I was introduced to Keely Smith’s singing in the mid-1990s, when I fell in love with the film Big Night and its soundtrack, which prominently featured the music of Louis Prima and his Las Vegas cohorts. I was a teenager in rural Alaska then, and had never been to a nightclub, let alone Las Vegas, but when I listened to Louis Prima and Keely Smith, I could close my eyes and see them holding court in a swanky lounge, blue cigarette smoke swirling atmospherically above Naugahyde booths.
As I continued my informal and peripatetic study of jazz singers and singing throughout my teens and 20s, I came to understand that Keely Smith turned a lot of stereotypes about “girl singers” on their heads. Where the archetypal girl singer was demure, Keely was by turns deadpan and playful, occasionally exuding an air of “don’t mess with me, fellas.” She was unapologetically herself, eschewing the era’s blonde, glamour-girl aesthetic in favor of her signature black bob and minimal makeup.

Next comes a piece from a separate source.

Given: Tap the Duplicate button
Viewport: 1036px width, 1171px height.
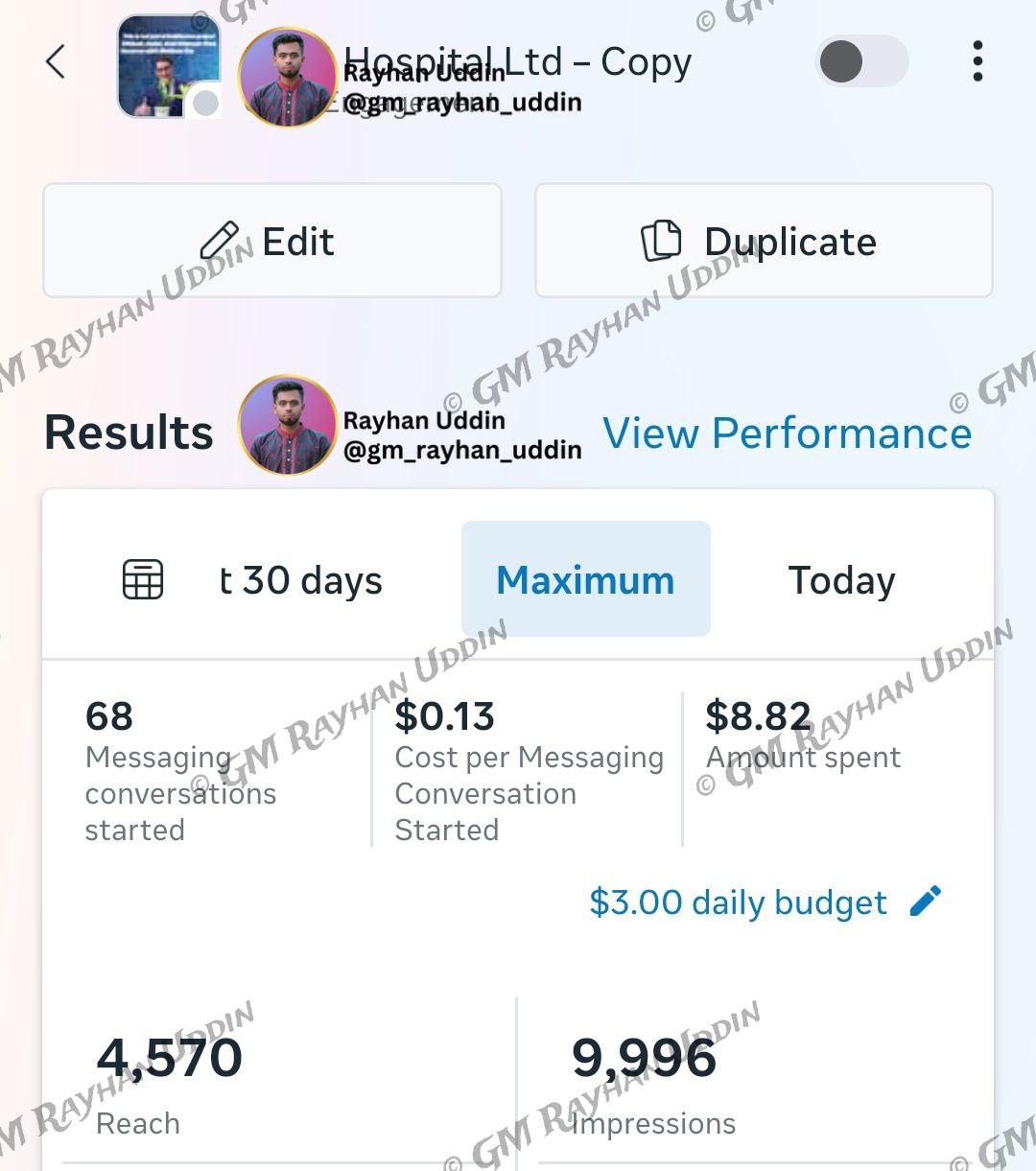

Keely didn’t go in for any little-girl shtick or coyness. She was funny, mugging and clowning right in step with Louis Prima or Frank Sinatra, but never at the expense of the music; her intonation and time were always right on the money. Her stage presence and singing gave the impression that behind her poised exterior was a woman who could, if necessary, curse a blue streak and drink you under the table. For this kid from the sticks who grew up dreaming of nightlife and a singing career in the big city, Keely Smith was—and is—the ne plus ultra of old-school show-business cool.
Since her passing, I’ve been listening almost nonstop to Keely’s version of “On the Sunny Side of the Street,” from Politely!, her 1958 collaboration with Billy May; it’s some of the finest big-band singing I’ve ever heard. With her signature raw-silk timbre and forthright delivery, Keely sings the first chorus pretty straight, adhering faithfully to the song’s original melody. In her second chorus, though, she enters fully into that thrilling symbiosis that happens only when a sympathetic arranger and a swinging big band join forces with a singer who knows exactly what she’s doing: Keely both propels and is propelled by the momentum of the band and May’s fantastic chart. By the time Keely sings the phrase “I’d be rich as … hoppin’ Rockefeller,” in the last A section, I’ve got tears in my eyes and the urge to jump up out of my seat and cheer. Every single time.
Both Keely Smith and the Las Vegas she personified are gone now, and I regret that I never got to see either of them in person. But I take some comfort in knowing that, with a record player and a little imagination, I can nonetheless be transported to a town of single-malt scotches and thick steaks, of swinging tunes and snappy banter delivered to an audience of tuxedoed high rollers and ladies in jewel-toned taffeta. And the singer onstage in that Las Vegas will always be Keely Smith.